▶ _WORK TASK_
Print, exactly as written, the line in the entries below that contains "Image resolution: width=1133" and every line after it up to and including the last. Omit pictures.

Entries taken from a collection:

- - - -

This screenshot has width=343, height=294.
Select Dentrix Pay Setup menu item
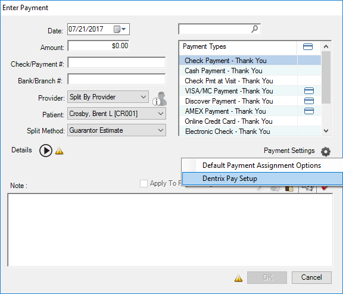(262, 179)
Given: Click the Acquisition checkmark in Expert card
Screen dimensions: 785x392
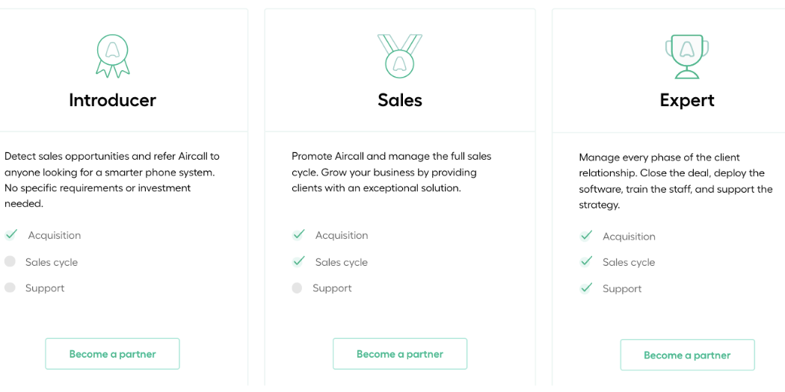Looking at the screenshot, I should click(585, 235).
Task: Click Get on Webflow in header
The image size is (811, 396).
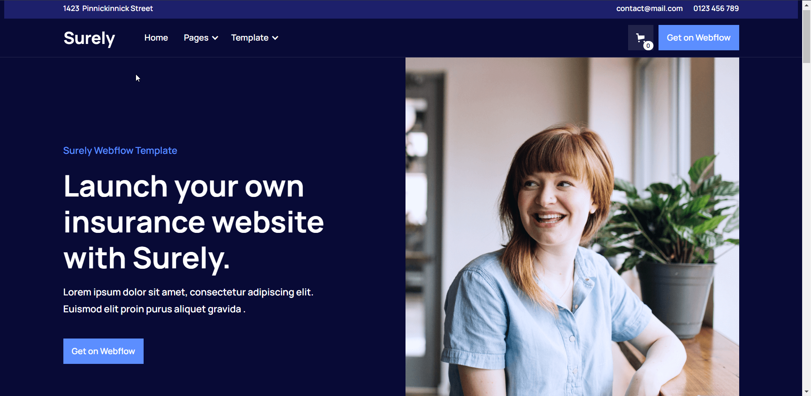Action: (x=699, y=38)
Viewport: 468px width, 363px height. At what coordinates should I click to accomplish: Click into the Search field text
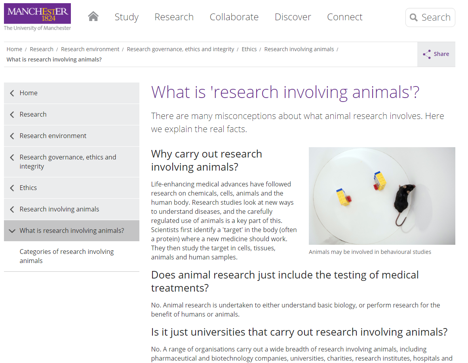click(436, 17)

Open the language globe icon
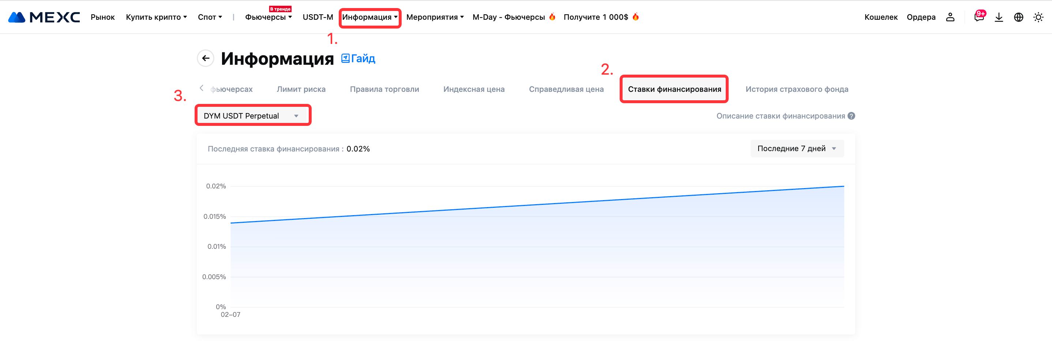(1019, 17)
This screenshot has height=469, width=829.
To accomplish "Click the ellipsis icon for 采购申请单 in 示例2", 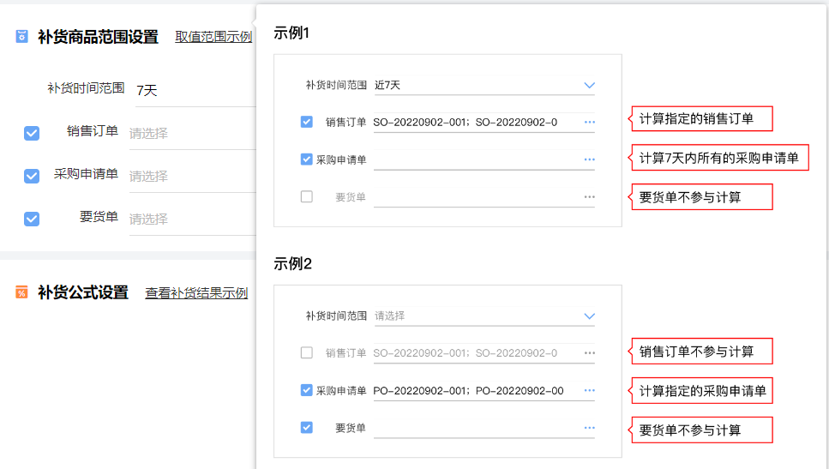I will click(x=589, y=391).
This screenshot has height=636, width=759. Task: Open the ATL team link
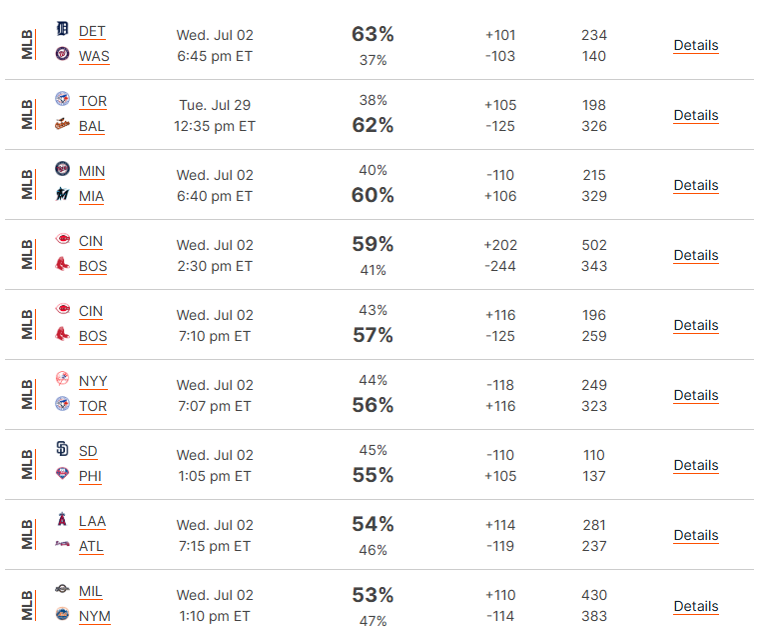(x=91, y=547)
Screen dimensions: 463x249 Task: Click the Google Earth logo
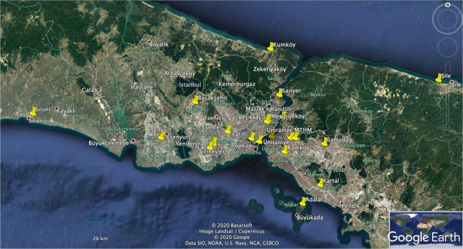tap(424, 237)
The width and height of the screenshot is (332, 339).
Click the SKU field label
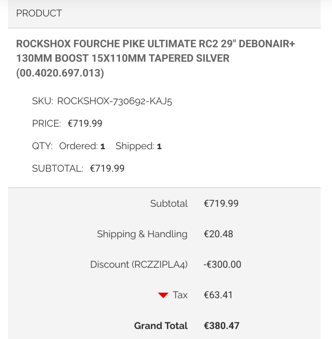42,101
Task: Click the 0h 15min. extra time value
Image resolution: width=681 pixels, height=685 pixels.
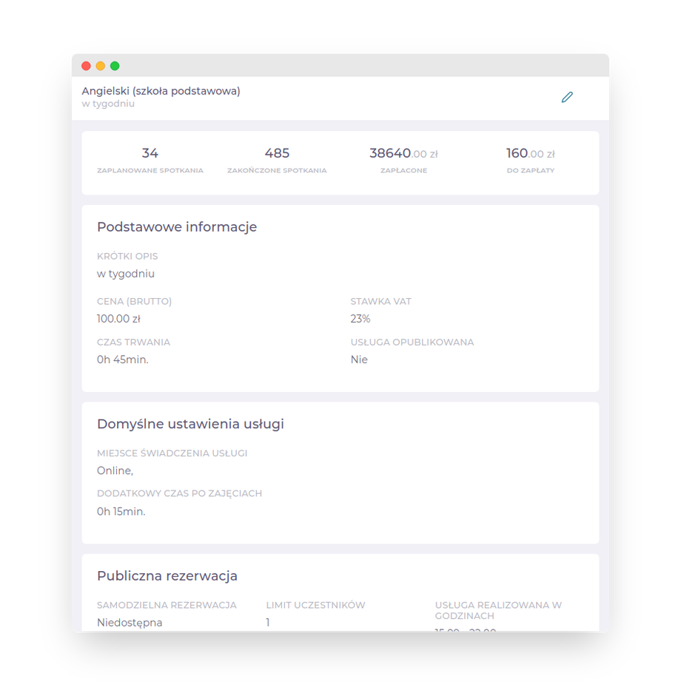Action: tap(121, 511)
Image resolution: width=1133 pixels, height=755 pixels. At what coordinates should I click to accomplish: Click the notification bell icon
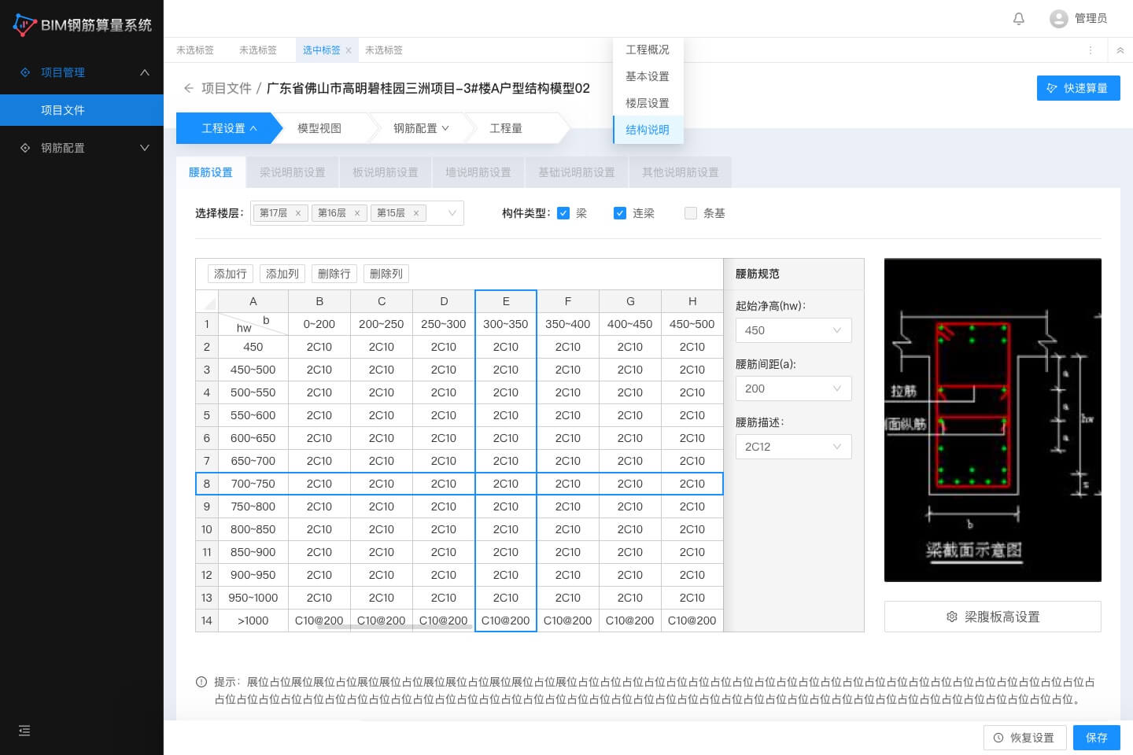point(1019,19)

- - - -

▶ _RESULT FOR THIS TASK_
Image resolution: width=1133 pixels, height=755 pixels. At what coordinates should I click to accomplish: Click the notification bell icon
point(1019,19)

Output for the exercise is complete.